November new-vehicle retail sales are expected to decline compared with one year ago, according to J.D. Power and Associates, which gathers real-time transaction data from more than 8,900 new car dealers across the United States.
November new-vehicle retail sales are expected to come in at 547,800 units. This represents a seasonally adjusted selling rate (SAAR) – take a deep breath — of 8.2 million units. Total sales for November are projected to come in at 687,800 units, up 0.4% from November 2008, with fleet volume expected to increase by 3.5% from one year ago. Automakers and dealers continue to be punished by the ongoing Great Recession and a jobless recovery.
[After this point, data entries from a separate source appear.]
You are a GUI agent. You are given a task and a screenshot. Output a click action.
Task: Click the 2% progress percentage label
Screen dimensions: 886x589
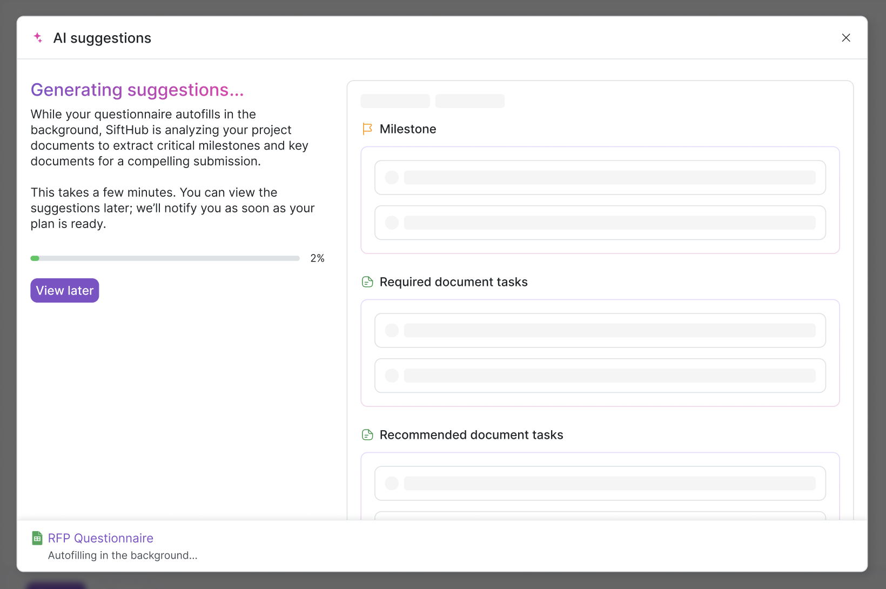tap(317, 258)
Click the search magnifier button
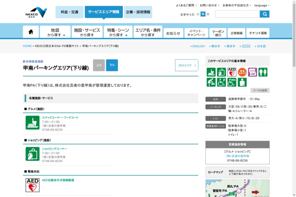Image resolution: width=296 pixels, height=197 pixels. pyautogui.click(x=265, y=14)
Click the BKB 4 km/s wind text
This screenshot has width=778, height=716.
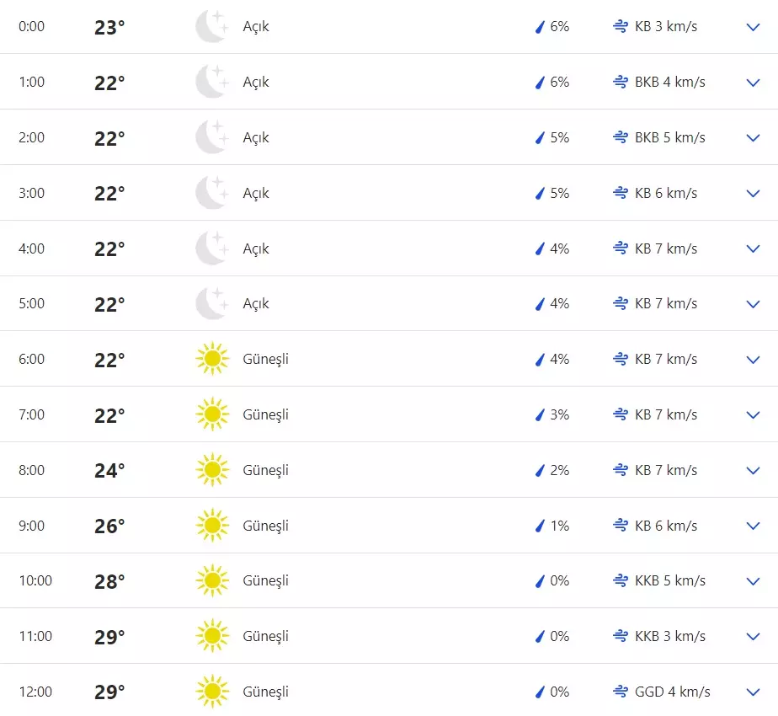670,83
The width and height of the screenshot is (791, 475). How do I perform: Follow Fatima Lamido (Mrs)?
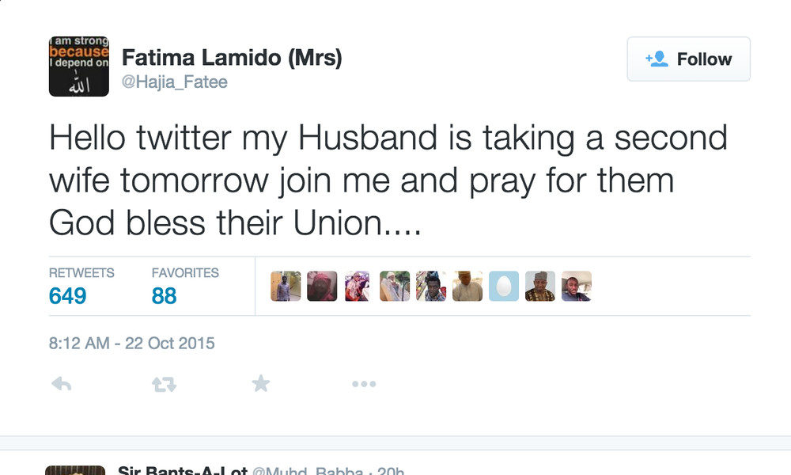pyautogui.click(x=688, y=59)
The latest prediction confirms the cautious attitude of most industry executives, who while trying to talk the market up, are extremely conservative in their private statements to media, as well as with their production scheduling. As always, follow the actions of corporations not their pronouncements.
Severely depressed sales would normally be good news for consumers, as it would prompt higher incentives, thereby decreasing prices.
However, the drastic cutbacks in production and factory closings that have occurred during the past several years and loss hundreds upon hundreds of thousands of autoworkers’ jobs has changed the old marketing equation. Inventories are now being tightly controlled, and the amount of incentives is decreasing as most makers try to bolster bottom lines by increasing prices.